[Qemu-devel] Re: [PATCH v2 3/7] docs: Add QED image format specification

qemu-devel.nongnu.org archive mirror
 help / color / mirror / Atom feed

From: Kevin Wolf <kwolf@redhat.com>
To: Stefan Hajnoczi <stefanha@linux.vnet.ibm.com>
Cc: Anthony Liguori <aliguori@us.ibm.com>,
	Avi Kivity <avi@redhat.com>,
	qemu-devel@nongnu.org, Christoph Hellwig <hch@lst.de>
Subject: [Qemu-devel] Re: [PATCH v2 3/7] docs: Add QED image format specification
Date: Mon, 11 Oct 2010 15:58:07 +0200	[thread overview]
Message-ID: <4CB317EF.7070504@redhat.com> (raw)
In-Reply-To: <1286552914-27014-4-git-send-email-stefanha@linux.vnet.ibm.com>

Am 08.10.2010 17:48, schrieb Stefan Hajnoczi:
> Signed-off-by: Stefan Hajnoczi <stefanha@linux.vnet.ibm.com>
> ---
>  docs/specs/qed_spec.txt |   94 +++++++++++++++++++++++++++++++++++++++++++++++
>  1 files changed, 94 insertions(+), 0 deletions(-)
>  create mode 100644 docs/specs/qed_spec.txt
> 
> diff --git a/docs/specs/qed_spec.txt b/docs/specs/qed_spec.txt
> new file mode 100644
> index 0000000..c942b8e
> --- /dev/null
> +++ b/docs/specs/qed_spec.txt
> @@ -0,0 +1,94 @@
> +=Specification=
> +
> +The file format looks like this:
> +
> + +----------+----------+----------+-----+
> + | cluster0 | cluster1 | cluster2 | ... |
> + +----------+----------+----------+-----+
> +
> +The first cluster begins with the '''header'''.  The header contains information about where regular clusters start; this allows the header to be extensible and store extra information about the image file.  A regular cluster may be a '''data cluster''', an '''L2''', or an '''L1 table'''.  L1 and L2 tables are composed of one or more contiguous clusters.
> +
> +Normally the file size will be a multiple of the cluster size.  If the file size is not a multiple, extra information after the last cluster may not be preserved if data is written.  Legitimate extra information should use space between the header and the first regular cluster.
> +
> +All fields are little-endian.
> +
> +==Header==
> + Header {
> +     uint32_t magic;               /* QED\0 */
> + 
> +     uint32_t cluster_size;        /* in bytes */
> +     uint32_t table_size;          /* for L1 and L2 tables, in clusters */
> +     uint32_t header_size;         /* in clusters */
> + 
> +     uint64_t features;            /* format feature bits */
> +     uint64_t compat_features;     /* compat feature bits */
> +     uint64_t l1_table_offset;     /* in bytes */
> +     uint64_t image_size;          /* total logical image size, in bytes */
> + 
> +     /* if (features & QED_F_BACKING_FILE) */
> +     uint32_t backing_filename_offset; /* in bytes from start of header */
> +     uint32_t backing_filename_size;   /* in bytes */
> + 
> +     /* if (compat_features & QED_CF_BACKING_FORMAT) */
> +     uint32_t backing_fmt_offset;  /* in bytes from start of header */
> +     uint32_t backing_fmt_size;    /* in bytes */

It was discussed before, but I don't think we came to a conclusion.
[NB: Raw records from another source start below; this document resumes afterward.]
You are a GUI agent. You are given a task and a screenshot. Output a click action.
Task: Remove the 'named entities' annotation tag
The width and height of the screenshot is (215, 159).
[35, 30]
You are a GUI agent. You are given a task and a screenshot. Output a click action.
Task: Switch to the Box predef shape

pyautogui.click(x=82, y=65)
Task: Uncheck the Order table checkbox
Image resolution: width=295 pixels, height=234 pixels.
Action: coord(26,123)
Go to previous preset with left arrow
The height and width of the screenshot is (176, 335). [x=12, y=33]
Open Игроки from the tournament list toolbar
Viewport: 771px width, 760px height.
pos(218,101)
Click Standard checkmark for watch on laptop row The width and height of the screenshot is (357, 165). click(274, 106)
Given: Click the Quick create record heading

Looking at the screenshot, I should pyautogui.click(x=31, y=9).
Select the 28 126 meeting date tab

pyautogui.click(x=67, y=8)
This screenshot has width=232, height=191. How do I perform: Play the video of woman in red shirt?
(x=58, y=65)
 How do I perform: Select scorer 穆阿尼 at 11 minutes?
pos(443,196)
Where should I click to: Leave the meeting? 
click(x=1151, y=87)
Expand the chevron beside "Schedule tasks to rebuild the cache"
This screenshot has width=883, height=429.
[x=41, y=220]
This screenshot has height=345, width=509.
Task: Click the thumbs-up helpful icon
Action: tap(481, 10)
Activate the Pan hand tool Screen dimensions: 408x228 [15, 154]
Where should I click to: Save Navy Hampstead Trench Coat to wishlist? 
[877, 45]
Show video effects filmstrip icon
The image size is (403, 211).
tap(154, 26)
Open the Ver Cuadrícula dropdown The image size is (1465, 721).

Are
there any circumstances under which you don't want to set the
QED_CF_BACKING_FORMAT flag?

Also it's unclear what this "if" actually means: If the flag isn't set,
are the fields zero, are they undefined or are they even completely
missing and the offsets of the following fields must be adjusted?

> + }
> +
> +Field descriptions:
> +* cluster_size must be a power of 2 in range [2^12, 2^26].
> +* table_size must be a power of 2 in range [1, 16].

Is there a reason why this must be a power of two?

> +* header_size is the number of clusters used by the header and any additional information stored before regular clusters.
> +* features and compat_features are bitmaps where active file format features can be selectively enabled.  The difference between the two is that an image file that uses unknown compat_features bits can be safely opened without knowing how to interpret those bits.  If an image file has an unsupported features bit set then it is not possible to open that image (the image is not backwards-compatible).
> +* l1_table_offset must be a multiple of cluster_size.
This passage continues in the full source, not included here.